Tiba-tiba terdengar suara, "Karasuma-kun!",

"Oh. Reina-san." Alois menoleh.

"Semua sedang latihan pagi berlari keliling. Mereka mulai jam 8 tadi, jadi lebih baik kau tunggu disini saja,"

"Kapan mereka selesai?"

"Yah...kalau dilihat mereka baru sampai blok 5. Mulai hari ini porsi dinaikkan menjadi keliling distrik," Reina melihat jamnya.

"Distrik?" Alosi terkejut.

"Begitulah. Bagaimana, menarikkan? Hari ini jadwalku piket, jadi aku bertugas merapikan sanggar."

"Ini...Klub drama kan?", Alois menunjuk aula.

"Yup! Yang terbaik! Ah, Karasuma-kun, namamu memakai kanji yang ini atau yang ini,"

"Karasu,"

"Begini?"

"Bukan.", Alois mengambil pulpennya dan menulis di atas kertas putih itu.

"Coba kulihat bagaimana tanda tanganmu. Aku selalu penasaran tanda tangan orang dengan nama asing,"

Alois membubuhkan tanda tangannya di bidang kosong yang tersisa diantara coretan di sekelilingnya.
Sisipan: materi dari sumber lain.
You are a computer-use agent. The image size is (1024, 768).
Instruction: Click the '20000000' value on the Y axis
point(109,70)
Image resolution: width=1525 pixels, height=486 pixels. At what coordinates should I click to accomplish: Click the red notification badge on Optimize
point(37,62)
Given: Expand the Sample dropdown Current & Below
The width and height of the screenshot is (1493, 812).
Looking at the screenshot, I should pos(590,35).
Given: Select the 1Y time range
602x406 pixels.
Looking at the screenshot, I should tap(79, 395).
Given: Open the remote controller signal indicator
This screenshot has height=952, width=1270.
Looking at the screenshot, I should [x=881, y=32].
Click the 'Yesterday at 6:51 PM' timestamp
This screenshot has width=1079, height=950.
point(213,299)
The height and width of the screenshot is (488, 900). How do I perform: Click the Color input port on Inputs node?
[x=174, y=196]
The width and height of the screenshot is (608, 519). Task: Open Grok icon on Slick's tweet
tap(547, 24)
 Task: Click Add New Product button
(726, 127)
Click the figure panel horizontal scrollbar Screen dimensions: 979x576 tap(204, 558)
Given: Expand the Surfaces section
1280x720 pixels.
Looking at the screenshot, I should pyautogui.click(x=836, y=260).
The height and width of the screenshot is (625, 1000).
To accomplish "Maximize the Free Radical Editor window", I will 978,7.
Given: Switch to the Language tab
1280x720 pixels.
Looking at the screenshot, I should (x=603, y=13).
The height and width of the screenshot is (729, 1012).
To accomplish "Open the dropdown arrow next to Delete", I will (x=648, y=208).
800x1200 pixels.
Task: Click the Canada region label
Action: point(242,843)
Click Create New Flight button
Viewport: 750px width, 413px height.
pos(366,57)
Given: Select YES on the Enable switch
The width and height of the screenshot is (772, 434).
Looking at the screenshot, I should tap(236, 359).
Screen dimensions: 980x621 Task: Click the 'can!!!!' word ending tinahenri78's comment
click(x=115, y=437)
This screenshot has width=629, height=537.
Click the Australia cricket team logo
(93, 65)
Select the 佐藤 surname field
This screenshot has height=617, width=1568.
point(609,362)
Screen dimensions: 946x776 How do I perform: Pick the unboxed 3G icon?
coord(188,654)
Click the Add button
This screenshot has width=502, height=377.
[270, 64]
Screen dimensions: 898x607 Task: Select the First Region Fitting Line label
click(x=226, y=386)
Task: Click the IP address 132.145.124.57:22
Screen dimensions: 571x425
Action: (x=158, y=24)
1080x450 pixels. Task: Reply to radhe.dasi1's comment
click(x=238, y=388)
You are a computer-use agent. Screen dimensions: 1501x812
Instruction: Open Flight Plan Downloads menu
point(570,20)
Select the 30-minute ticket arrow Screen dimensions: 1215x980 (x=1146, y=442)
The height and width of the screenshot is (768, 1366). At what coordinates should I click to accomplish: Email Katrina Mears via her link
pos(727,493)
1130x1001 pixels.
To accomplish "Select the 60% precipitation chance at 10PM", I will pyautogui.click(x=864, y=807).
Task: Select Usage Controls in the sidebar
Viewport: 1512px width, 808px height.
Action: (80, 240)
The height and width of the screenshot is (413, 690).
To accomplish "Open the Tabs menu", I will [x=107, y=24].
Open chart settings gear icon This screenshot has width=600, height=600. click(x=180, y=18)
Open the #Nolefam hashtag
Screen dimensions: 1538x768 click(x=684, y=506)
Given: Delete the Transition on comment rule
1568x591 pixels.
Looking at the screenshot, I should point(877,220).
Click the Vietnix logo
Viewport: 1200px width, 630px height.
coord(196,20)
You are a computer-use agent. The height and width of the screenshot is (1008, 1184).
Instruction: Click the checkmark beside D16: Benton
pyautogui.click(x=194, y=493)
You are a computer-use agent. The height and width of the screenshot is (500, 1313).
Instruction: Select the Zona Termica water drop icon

Dan secepat iya menarik pulpennya, secepat itu juga kertas itu ditarik oleh Reina.

Alois terkejut. Dan lebih terkejut lagi saat Reina membuka lapisan penuh coretan meninggalkan kertas putih berhuruf ketik rapi dengan tulisan tangan berisi nama dan tanda tangannya, seperti membuka lapisan tipis disosis.

"SURAT TANDA ANGGOTA DRAMA"

"Yosh! Kau sudah resmi sebagai anggota kami. Selamat datang, Aroisu-chan", Reina tersenyum.